==== DATA PROVIDED ====

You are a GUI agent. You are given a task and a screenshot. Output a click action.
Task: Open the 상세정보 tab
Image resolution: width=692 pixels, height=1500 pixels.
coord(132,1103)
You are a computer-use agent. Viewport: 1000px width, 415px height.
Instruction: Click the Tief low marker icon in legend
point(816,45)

====
==== DATA PROVIDED ====

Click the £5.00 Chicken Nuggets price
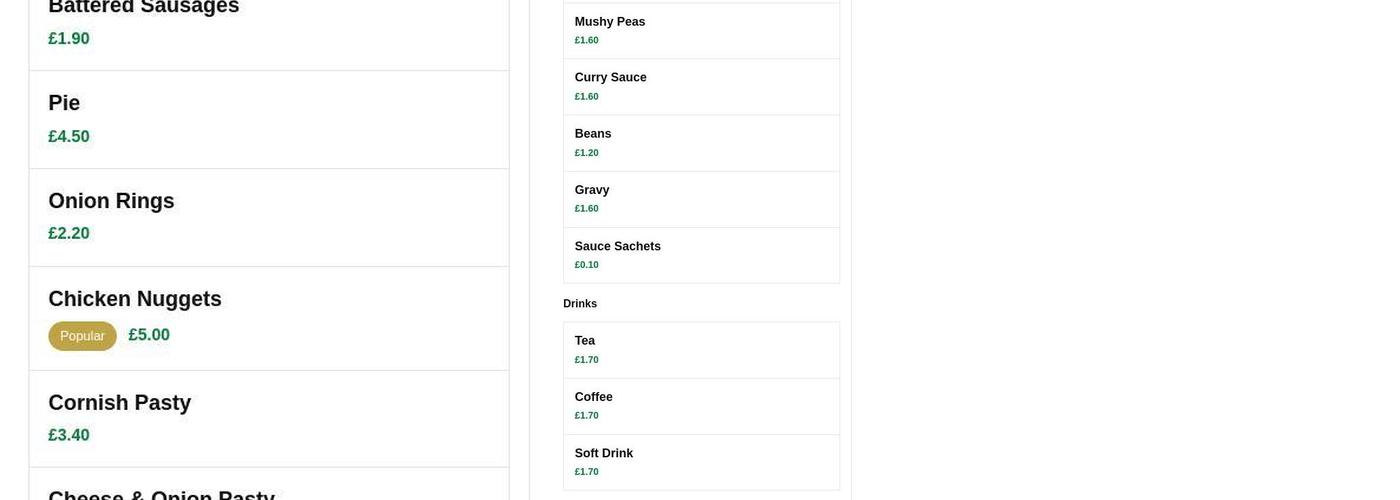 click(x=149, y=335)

====
==== DATA PROVIDED ====

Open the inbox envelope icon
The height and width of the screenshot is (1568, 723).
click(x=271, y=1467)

====

Arrange the rows as a JSON list of strings, one string per line, leaving out blank lines. Begin at the line that has "Open the inbox envelope icon" and stop after the line that has "click(x=271, y=1467)".

> [SOLUTION BELOW]:
[
  "Open the inbox envelope icon",
  "The height and width of the screenshot is (1568, 723).",
  "click(x=271, y=1467)"
]